Вошедший адъютант фельдмаршала прервал разговор командующего с начальником штаба. В ответ на вопросительный взгляд командующего адъютант четко доложил:

— Только что пришло донесение из штаба французского легиона. Полковник Лябон сообщает, что час назад главный интендант легиона полковник Гюден и начальник финансовой части майор Рикар подорвали свою патрулирующую караульную танкетку и на полном галопе пересекли на своих рысаках передний край и ускакали к русским.

— Добровольно сдались в плен? — раздраженно бросил фельдмаршал.

— Выходит так, — ответил адъютант, переступая с ноги на ногу.

Губы фельдмаршала искривила желчная улыбка.

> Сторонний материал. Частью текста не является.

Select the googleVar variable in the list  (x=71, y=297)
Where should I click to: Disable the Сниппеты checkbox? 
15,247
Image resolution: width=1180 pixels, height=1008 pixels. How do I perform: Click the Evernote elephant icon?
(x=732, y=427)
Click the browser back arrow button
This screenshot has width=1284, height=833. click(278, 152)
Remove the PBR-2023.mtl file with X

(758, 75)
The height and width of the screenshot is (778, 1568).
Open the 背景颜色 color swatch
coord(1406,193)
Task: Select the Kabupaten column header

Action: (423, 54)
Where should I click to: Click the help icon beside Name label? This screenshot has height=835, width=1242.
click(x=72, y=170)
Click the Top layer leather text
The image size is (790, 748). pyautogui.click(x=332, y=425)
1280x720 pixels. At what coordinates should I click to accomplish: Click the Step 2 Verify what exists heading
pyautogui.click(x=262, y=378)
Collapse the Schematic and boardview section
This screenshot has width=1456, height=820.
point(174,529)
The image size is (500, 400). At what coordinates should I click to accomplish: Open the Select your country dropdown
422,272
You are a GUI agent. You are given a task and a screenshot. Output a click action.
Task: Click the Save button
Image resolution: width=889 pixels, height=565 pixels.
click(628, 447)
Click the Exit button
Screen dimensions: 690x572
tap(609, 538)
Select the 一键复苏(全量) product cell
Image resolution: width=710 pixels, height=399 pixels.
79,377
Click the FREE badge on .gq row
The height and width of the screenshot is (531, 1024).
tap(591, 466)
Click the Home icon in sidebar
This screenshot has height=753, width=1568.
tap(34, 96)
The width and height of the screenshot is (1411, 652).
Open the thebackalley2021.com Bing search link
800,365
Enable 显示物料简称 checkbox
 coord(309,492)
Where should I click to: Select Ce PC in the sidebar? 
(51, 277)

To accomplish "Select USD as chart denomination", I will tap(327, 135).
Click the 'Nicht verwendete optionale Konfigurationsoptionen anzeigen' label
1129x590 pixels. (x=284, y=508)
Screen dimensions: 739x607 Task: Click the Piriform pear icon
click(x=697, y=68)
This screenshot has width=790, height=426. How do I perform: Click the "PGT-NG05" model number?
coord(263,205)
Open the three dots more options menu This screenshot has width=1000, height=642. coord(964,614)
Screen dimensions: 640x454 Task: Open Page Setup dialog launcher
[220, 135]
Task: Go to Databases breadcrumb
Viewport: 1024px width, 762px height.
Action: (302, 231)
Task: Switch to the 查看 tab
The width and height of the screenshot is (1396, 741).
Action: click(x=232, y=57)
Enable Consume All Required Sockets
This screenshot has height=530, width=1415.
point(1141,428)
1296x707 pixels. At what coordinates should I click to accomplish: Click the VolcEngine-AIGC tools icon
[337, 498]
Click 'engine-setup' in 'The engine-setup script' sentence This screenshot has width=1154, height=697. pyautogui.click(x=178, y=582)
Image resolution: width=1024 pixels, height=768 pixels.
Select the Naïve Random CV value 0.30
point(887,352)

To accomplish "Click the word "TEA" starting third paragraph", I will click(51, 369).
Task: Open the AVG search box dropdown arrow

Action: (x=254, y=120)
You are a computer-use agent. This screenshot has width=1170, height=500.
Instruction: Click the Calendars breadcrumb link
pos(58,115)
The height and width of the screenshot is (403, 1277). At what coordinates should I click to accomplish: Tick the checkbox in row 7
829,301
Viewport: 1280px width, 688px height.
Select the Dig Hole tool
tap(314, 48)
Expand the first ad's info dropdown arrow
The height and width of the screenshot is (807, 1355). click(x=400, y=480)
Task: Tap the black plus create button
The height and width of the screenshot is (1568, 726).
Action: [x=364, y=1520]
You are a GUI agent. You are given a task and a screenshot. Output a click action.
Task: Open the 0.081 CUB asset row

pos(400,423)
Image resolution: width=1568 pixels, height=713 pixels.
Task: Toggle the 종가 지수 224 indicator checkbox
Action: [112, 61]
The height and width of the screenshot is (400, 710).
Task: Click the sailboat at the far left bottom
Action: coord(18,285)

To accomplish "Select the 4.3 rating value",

— Завтра этот легион уголовников и несостоявшихся карьеристов я брошу на такое дело, что они сразу позабудут могилы своих прославленных предков из великой армии Наполеона. — Видя, что адъютант мнется и не решается сказать что-то еще, фельдмаршал спросил: — Вы хотите что-то еще сообщить?

Адъютант доложил, что постель давно согрета и что времени уже второй час ночи.

— Чем вы ее согрели — опять раскаленными камнями?

— Опять камнями.

— Это хорошо. Сухое тепло успокаивает старые раны. Ступайте, сейчас приду. — Дождавшись, когда за адъютантом закроется дверь, фельдмаршал перевел взгляд на собравшегося уходить Блюментрита. — Вы чему-то улыбаетесь, генерал? Ваш адъютант не греет вам постель горячими камнями?

— Нет, не греет. Он предпочитает держать под моей подушкой фляжку с армянским коньяком. А улыбался я другому.

— Чему же?

— Вспомнил сегодняшний доклад о радиоперехвате наших связистов. В своем наступательном порыве русские командиры часто бывают безрассудны. В наступательном азарте они бездумно бросают солдат на верную гибель. А это не делает им чести.

— А если поконкретнее.

— Два часа назад связисты доложили мне текст перехваченного донесения. Русский командир стрелкового полка сразу же после освобождения двумя батальонами деревни Прохино доносил старшему командиру, очевидно командиру дивизии или начальнику штаба дивизии, о том, что продолжать наступление на следующий населенный пункт у него нет сил, что ему нужна на полсуток передышка, чтобы закрепиться на достигнутом рубеже и собраться с силами для нового броска на деревню Митяевку. В ответ на это старший командир грозно приказал ему: «Атакуйте противника немедленно!.. Если вы не сделаете этого — пожалеете, но будет поздно».

— Чему же вы удивляетесь, генерал? Разве мы не получаем подобные угрожающие команды из Берлина в моменты, когда нам крайне необходима передышка?

— Получаем… К сожалению… И они обходятся нам дорого.

— И как же вы отреагировали на донесение ваших связистов-перехватчиков?

— Я приказал срочно перебросить в район Митяевки танковую роту и мотострелковый батальон. Они вовремя успели занять огневые позиции и приготовиться к контратаке.

— И каков результат?

— Два батальона русского полка до последнего солдата полегли под этой злополучной для русских Митяевкой. В эту атаку они пошли без танков.

— А командир полка?

— Разделил участь своих солдат. Но и наши потери значительны. Дело дошло до рукопашной. Но вовремя подоспели наши танки и самоходки. Они довершили дело.